- [Problem to solve]: Print out every record exactly as it appears.

Dataset entries
* * * * *
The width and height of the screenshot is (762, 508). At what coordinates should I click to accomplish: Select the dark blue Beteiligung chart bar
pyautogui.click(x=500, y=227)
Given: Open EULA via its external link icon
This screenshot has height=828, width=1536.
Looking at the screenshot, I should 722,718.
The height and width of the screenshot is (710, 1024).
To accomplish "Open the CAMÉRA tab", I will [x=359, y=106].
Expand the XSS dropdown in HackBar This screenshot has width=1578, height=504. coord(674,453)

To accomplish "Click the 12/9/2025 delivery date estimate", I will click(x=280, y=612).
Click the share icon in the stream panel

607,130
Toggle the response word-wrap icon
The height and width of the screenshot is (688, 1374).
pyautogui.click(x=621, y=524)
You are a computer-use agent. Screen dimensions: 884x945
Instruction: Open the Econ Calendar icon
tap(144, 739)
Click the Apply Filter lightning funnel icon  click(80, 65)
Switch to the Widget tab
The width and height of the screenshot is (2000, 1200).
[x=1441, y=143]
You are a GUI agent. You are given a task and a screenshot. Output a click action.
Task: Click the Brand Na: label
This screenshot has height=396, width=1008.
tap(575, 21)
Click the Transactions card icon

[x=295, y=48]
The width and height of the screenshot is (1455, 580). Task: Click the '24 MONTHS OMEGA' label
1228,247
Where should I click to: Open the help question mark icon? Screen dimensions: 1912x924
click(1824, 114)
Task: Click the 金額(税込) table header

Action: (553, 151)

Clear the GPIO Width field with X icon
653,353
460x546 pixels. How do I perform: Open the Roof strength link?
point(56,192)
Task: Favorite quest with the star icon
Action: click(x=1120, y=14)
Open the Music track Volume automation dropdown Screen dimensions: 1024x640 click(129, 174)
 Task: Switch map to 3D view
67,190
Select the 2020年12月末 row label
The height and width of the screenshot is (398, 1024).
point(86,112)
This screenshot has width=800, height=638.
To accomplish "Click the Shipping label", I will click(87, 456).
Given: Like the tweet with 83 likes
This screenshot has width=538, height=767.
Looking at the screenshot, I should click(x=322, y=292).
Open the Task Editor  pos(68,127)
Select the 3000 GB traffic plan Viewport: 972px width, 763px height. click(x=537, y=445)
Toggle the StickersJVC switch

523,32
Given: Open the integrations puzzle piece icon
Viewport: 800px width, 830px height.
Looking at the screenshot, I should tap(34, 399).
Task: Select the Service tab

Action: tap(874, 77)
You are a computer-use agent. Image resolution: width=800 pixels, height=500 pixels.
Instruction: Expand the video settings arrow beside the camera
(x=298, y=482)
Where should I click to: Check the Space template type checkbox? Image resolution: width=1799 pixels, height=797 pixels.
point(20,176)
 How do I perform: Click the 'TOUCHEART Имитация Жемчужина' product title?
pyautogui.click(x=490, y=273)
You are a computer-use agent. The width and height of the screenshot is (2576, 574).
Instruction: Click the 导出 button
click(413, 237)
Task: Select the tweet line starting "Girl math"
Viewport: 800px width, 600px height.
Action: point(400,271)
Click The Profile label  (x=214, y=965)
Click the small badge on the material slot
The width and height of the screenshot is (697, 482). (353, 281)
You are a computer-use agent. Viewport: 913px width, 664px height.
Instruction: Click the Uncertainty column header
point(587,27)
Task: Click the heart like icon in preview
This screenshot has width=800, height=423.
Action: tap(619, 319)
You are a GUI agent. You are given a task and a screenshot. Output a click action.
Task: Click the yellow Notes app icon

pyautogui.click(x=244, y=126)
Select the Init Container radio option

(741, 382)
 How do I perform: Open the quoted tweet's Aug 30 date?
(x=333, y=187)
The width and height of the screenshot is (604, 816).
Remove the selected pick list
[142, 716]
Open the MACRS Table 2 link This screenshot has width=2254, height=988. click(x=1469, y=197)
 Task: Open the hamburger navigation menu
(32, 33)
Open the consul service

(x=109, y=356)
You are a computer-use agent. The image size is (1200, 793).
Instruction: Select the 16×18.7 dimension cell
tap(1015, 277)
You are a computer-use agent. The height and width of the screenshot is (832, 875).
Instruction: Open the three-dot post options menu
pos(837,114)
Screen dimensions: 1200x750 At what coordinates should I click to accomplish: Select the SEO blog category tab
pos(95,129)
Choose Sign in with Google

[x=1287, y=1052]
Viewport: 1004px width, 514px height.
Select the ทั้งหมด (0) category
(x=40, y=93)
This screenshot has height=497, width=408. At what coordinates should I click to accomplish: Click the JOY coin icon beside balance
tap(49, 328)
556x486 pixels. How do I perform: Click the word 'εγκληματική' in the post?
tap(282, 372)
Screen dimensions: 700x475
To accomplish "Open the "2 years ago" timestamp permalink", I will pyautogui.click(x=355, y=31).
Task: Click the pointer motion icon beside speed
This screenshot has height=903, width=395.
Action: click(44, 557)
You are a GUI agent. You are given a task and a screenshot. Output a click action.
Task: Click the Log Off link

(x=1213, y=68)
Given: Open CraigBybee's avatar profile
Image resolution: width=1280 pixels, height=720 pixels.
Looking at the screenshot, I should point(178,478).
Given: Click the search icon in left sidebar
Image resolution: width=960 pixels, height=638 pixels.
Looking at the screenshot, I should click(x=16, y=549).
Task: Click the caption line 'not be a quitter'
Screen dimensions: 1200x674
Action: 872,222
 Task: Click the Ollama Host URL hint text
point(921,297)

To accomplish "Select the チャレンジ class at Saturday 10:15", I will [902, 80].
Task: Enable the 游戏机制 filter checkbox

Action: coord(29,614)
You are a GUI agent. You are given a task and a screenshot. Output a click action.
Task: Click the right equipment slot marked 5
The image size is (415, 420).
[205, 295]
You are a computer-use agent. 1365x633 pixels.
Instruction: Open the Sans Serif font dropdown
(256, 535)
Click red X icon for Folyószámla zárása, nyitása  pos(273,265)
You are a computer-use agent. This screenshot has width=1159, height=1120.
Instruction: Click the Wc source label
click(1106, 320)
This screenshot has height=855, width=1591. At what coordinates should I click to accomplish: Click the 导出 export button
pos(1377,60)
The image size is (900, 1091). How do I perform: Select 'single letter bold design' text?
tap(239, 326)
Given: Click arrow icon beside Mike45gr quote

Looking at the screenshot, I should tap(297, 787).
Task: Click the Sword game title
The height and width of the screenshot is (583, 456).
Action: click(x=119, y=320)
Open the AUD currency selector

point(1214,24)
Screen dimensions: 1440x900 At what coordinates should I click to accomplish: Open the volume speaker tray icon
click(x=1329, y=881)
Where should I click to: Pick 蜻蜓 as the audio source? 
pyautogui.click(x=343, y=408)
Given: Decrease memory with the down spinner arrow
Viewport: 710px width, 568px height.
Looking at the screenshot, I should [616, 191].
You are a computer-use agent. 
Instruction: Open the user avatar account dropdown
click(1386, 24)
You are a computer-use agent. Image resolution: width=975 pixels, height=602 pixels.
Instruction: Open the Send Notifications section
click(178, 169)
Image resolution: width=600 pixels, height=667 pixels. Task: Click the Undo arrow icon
* * * * *
- [Answer box]:
The width and height of the screenshot is (762, 508). At what coordinates should I click to accomplish: Select the dark blue Beteiligung chart bar
pyautogui.click(x=500, y=227)
Given: Open EULA via its external link icon
This screenshot has height=828, width=1536.
Looking at the screenshot, I should 722,718.
The height and width of the screenshot is (710, 1024).
To accomplish "Open the CAMÉRA tab", I will [x=359, y=106].
Expand the XSS dropdown in HackBar This screenshot has width=1578, height=504. coord(674,453)

To accomplish "Click the 12/9/2025 delivery date estimate", I will click(x=280, y=612).
Click the share icon in the stream panel

607,130
Toggle the response word-wrap icon
The height and width of the screenshot is (688, 1374).
pyautogui.click(x=621, y=524)
You are a computer-use agent. Screen dimensions: 884x945
Instruction: Open the Econ Calendar icon
tap(144, 739)
Click the Apply Filter lightning funnel icon  click(80, 65)
Switch to the Widget tab
The width and height of the screenshot is (2000, 1200).
[x=1441, y=143]
You are a GUI agent. You are given a task and a screenshot. Output a click action.
Task: Click the Brand Na: label
This screenshot has height=396, width=1008.
tap(575, 21)
Click the Transactions card icon

[x=295, y=48]
The width and height of the screenshot is (1455, 580). Task: Click the '24 MONTHS OMEGA' label
1228,247
Where should I click to: Open the help question mark icon? Screen dimensions: 1912x924
click(1824, 114)
Task: Click the 金額(税込) table header

Action: (553, 151)

Clear the GPIO Width field with X icon
653,353
460x546 pixels. How do I perform: Open the Roof strength link?
point(56,192)
Task: Favorite quest with the star icon
Action: click(x=1120, y=14)
Open the Music track Volume automation dropdown Screen dimensions: 1024x640 click(129, 174)
 Task: Switch map to 3D view
67,190
Select the 2020年12月末 row label
The height and width of the screenshot is (398, 1024).
point(86,112)
This screenshot has width=800, height=638.
To accomplish "Click the Shipping label", I will click(87, 456).
Given: Like the tweet with 83 likes
This screenshot has width=538, height=767.
Looking at the screenshot, I should click(x=322, y=292).
Open the Task Editor  pos(68,127)
Select the 3000 GB traffic plan Viewport: 972px width, 763px height. click(x=537, y=445)
Toggle the StickersJVC switch

523,32
Given: Open the integrations puzzle piece icon
Viewport: 800px width, 830px height.
Looking at the screenshot, I should tap(34, 399).
Task: Select the Service tab

Action: tap(874, 77)
You are a computer-use agent. Image resolution: width=800 pixels, height=500 pixels.
Instruction: Expand the video settings arrow beside the camera
(x=298, y=482)
Where should I click to: Check the Space template type checkbox? Image resolution: width=1799 pixels, height=797 pixels.
point(20,176)
 How do I perform: Click the 'TOUCHEART Имитация Жемчужина' product title?
pyautogui.click(x=490, y=273)
You are a computer-use agent. The width and height of the screenshot is (2576, 574).
Instruction: Click the 导出 button
click(413, 237)
Task: Select the tweet line starting "Girl math"
Viewport: 800px width, 600px height.
Action: point(400,271)
Click The Profile label  (x=214, y=965)
Click the small badge on the material slot
The width and height of the screenshot is (697, 482). (353, 281)
You are a computer-use agent. Viewport: 913px width, 664px height.
Instruction: Click the Uncertainty column header
point(587,27)
Task: Click the heart like icon in preview
This screenshot has width=800, height=423.
Action: tap(619, 319)
You are a GUI agent. You are given a task and a screenshot. Output a click action.
Task: Click the yellow Notes app icon

pyautogui.click(x=244, y=126)
Select the Init Container radio option

(741, 382)
 How do I perform: Open the quoted tweet's Aug 30 date?
(x=333, y=187)
The width and height of the screenshot is (604, 816).
Remove the selected pick list
[142, 716]
Open the MACRS Table 2 link This screenshot has width=2254, height=988. click(x=1469, y=197)
 Task: Open the hamburger navigation menu
(32, 33)
Open the consul service

(x=109, y=356)
You are a computer-use agent. The image size is (1200, 793).
Instruction: Select the 16×18.7 dimension cell
tap(1015, 277)
You are a computer-use agent. The height and width of the screenshot is (832, 875).
Instruction: Open the three-dot post options menu
pos(837,114)
Screen dimensions: 1200x750 At what coordinates should I click to accomplish: Select the SEO blog category tab
pos(95,129)
Choose Sign in with Google

[x=1287, y=1052]
Viewport: 1004px width, 514px height.
Select the ทั้งหมด (0) category
(x=40, y=93)
This screenshot has height=497, width=408. At what coordinates should I click to accomplish: Click the JOY coin icon beside balance
tap(49, 328)
556x486 pixels. How do I perform: Click the word 'εγκληματική' in the post?
tap(282, 372)
Screen dimensions: 700x475
To accomplish "Open the "2 years ago" timestamp permalink", I will pyautogui.click(x=355, y=31).
Task: Click the pointer motion icon beside speed
This screenshot has height=903, width=395.
Action: click(44, 557)
You are a GUI agent. You are given a task and a screenshot. Output a click action.
Task: Click the Log Off link

(x=1213, y=68)
Given: Open CraigBybee's avatar profile
Image resolution: width=1280 pixels, height=720 pixels.
Looking at the screenshot, I should point(178,478).
Given: Click the search icon in left sidebar
Image resolution: width=960 pixels, height=638 pixels.
Looking at the screenshot, I should click(x=16, y=549).
Task: Click the caption line 'not be a quitter'
Screen dimensions: 1200x674
Action: 872,222
 Task: Click the Ollama Host URL hint text
point(921,297)

To accomplish "Select the チャレンジ class at Saturday 10:15", I will [902, 80].
Task: Enable the 游戏机制 filter checkbox

Action: coord(29,614)
You are a GUI agent. You are given a task and a screenshot. Output a click action.
Task: Click the right equipment slot marked 5
The image size is (415, 420).
[205, 295]
You are a computer-use agent. 1365x633 pixels.
Instruction: Open the Sans Serif font dropdown
(256, 535)
Click red X icon for Folyószámla zárása, nyitása  pos(273,265)
You are a computer-use agent. This screenshot has width=1159, height=1120.
Instruction: Click the Wc source label
click(1106, 320)
This screenshot has height=855, width=1591. At what coordinates should I click to accomplish: Click the 导出 export button
pos(1377,60)
The image size is (900, 1091). How do I perform: Select 'single letter bold design' text?
tap(239, 326)
Given: Click arrow icon beside Mike45gr quote

Looking at the screenshot, I should tap(297, 787).
Task: Click the Sword game title
The height and width of the screenshot is (583, 456).
Action: click(x=119, y=320)
Open the AUD currency selector

point(1214,24)
Screen dimensions: 1440x900 At what coordinates should I click to accomplish: Open the volume speaker tray icon
click(x=1329, y=881)
Where should I click to: Pick 蜻蜓 as the audio source? 
pyautogui.click(x=343, y=408)
Given: Decrease memory with the down spinner arrow
Viewport: 710px width, 568px height.
Looking at the screenshot, I should [616, 191].
You are a computer-use agent. 
Instruction: Open the user avatar account dropdown
click(1386, 24)
You are a computer-use agent. Image resolution: width=975 pixels, height=602 pixels.
Instruction: Open the Send Notifications section
click(178, 169)
Image resolution: width=600 pixels, height=667 pixels. Task: Click the Undo arrow icon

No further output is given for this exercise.